Friday, December 18, 2009

Surf Ninjas: NY Style

In a moment of great uncertainty where doing nothing would certainly cost them their lives, a Delta Force operator told his comrades, "We will plan it on the move" and action on instinct certainly preserved their lives.

Tonight was almost exactly like that for me...well in its own right.

The mission was 173rd st and Broadway, NY, NY. What was it?


Only the baddest, sturdiest coffee table on the market and its GONNA GO FAST! Swift action to a highly coveted IKEA item was the only response. I felt like Jordin Sparks and her call to action in the song Battlefield to "GET YOUR ARMOR, Get your armor!" Immediacy was the only solution and armor up I did.


Armed with a dolly and a $20 bill I set off on foot to bring back an item of such great importance that inaction on my part would certainly cost me dearly...where would I put my magazines, junk mail, and the free newspaper this guy gives me on the subway everyday. My pride, ego, and manhood were all on the line. Normally, this would be "just another job", but I was short my usual partner in action who once almost single-handedly pulled a sofa-bed couch (which weighs a bunch) off a truck into our apartment. This night she was training cub scouts the great art of a Christmas Party. All I had was my dolly:



I ventured out walking through the blistering 20 degree weather as it bounced off my jacket, already fighting against me. I knew there was more to come. My insertion point took me a .6 mile move into the northern region of Washington Heights.

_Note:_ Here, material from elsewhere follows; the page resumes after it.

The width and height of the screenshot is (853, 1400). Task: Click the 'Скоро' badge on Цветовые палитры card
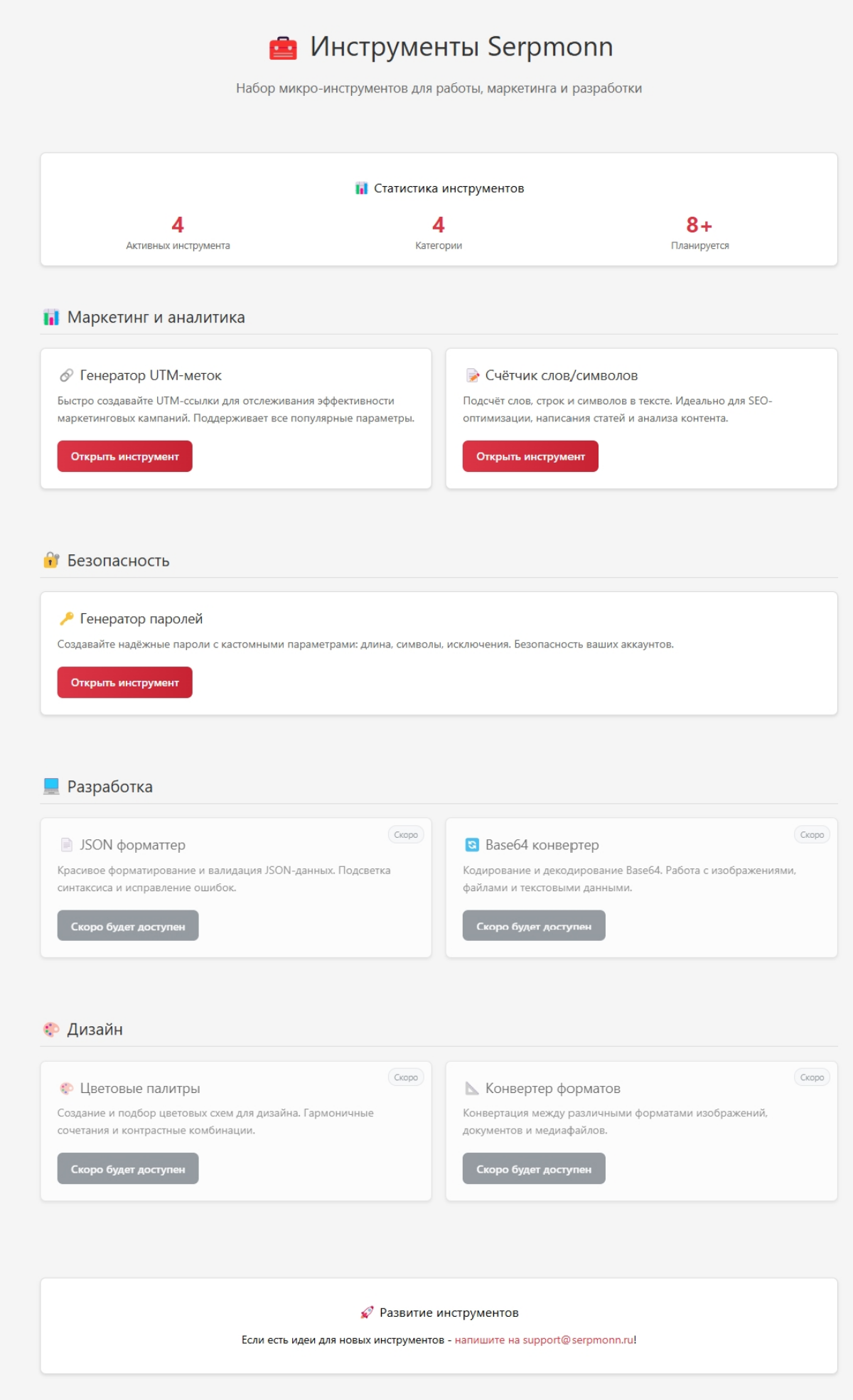point(406,1077)
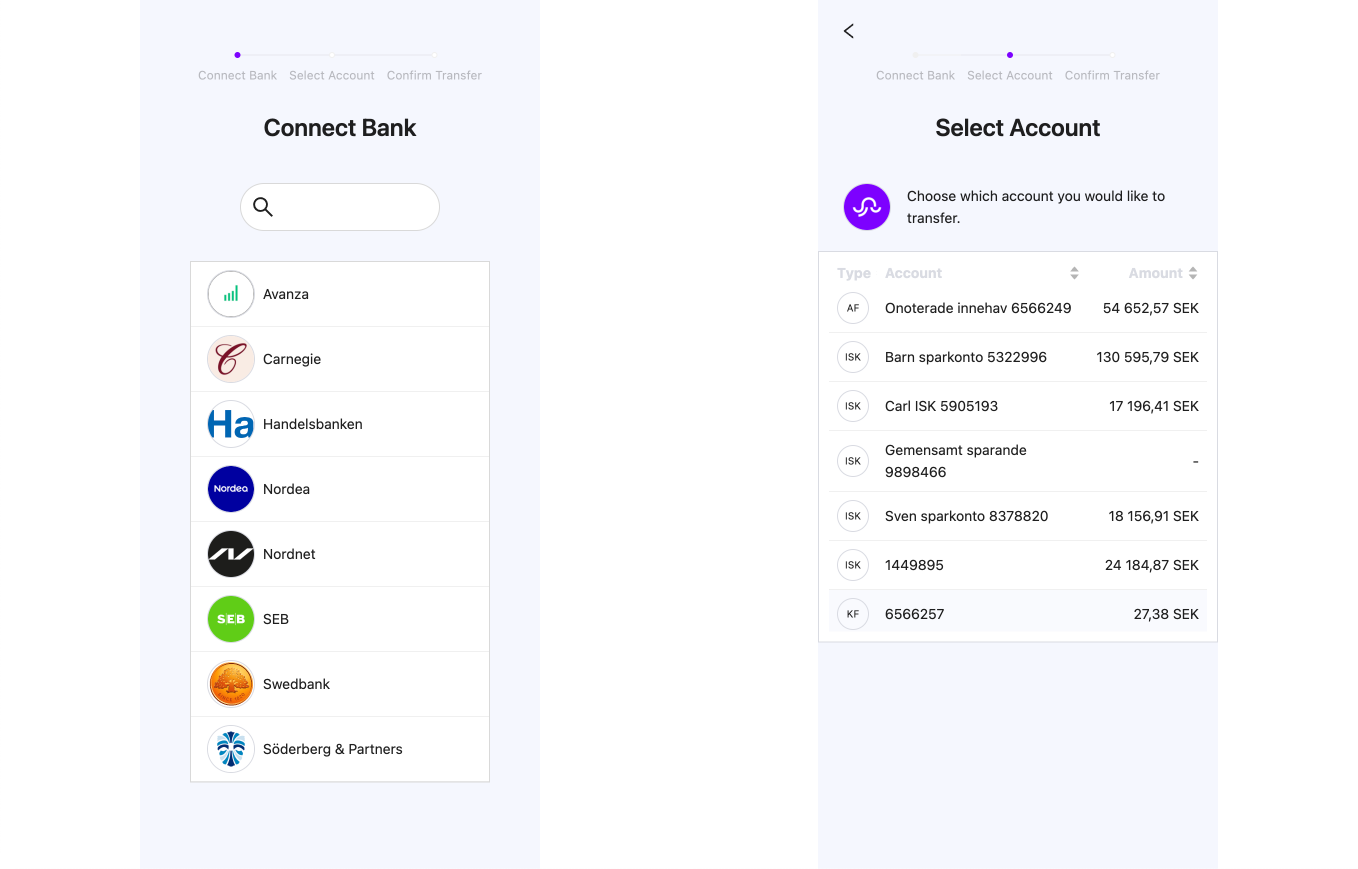
Task: Click the Nordea bank logo
Action: (x=231, y=489)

I moved in the cover of night, as only it new my true mission.

I arrived uneventfully only nursing a sore ankle. My anxious seller at 173rd was eager to rid herself of the item and as I loaded it onto the dolly I knew it was not going to be a "Party In the USA" as Miley Cyrus was long to say. I looked down the concrete path and had faith it was going to be alright.


I jumped on that table and surfed down 173rd st with one casual onlooker becoming not so casual as he stopped and stood there staring as I boogie boarded down to Fort Washington St. The cracks in the side walk challenged me but I navigated through them. Thank goodness I watched Hollywood movies showing me that things like that were possible.

I continued down Fort Washington and was cheered on by some inner-city youth jeering me into further action. Midway through the journey a broomstick from a local garbage can served as my rod of direction and "planning as I went" I made it to my destination.

I have great news, no damage to the asset and it now resides in a safe house under the witness protection program.


This is one of the guards in the safe house.

Tuesday, December 8, 2009

Elevator is the NEW Media Medium

I love it when things like this happen, companies just decide to impose something on short notice. For instance, a favorite website will be inoperational for hours on end "for upgrades", or the famous Cali rolling blackouts, or the teacher who cancels class known only when you've traveled, parked and walked to the classroom sign that says "PEACE OUT SUCKAS"

However, chaos and frustration are seeds from which hilarity comes, as noted in the picture below.
As Leslie and I were leaving our friends house, Jordan and Erin, we entered their elevator. There was posted a sign for all to see:



Of course this is absurd, but you know, it happens. I definitely like everything that some of the angry residents wrote on the notice though. And how about the time frame for the work they are doing, "Yeah, I can have a guy there to fix 'ur water prol'em, sometime between Monday and Wednesday, good luck showering." I think the cable company pegs down a time better than that.

Unfortunately, how about those people who live on the first floor, who had no idea, they just woke up and had the shower of a lifetime. Yep, superintendent, you boo-yah'd everybody!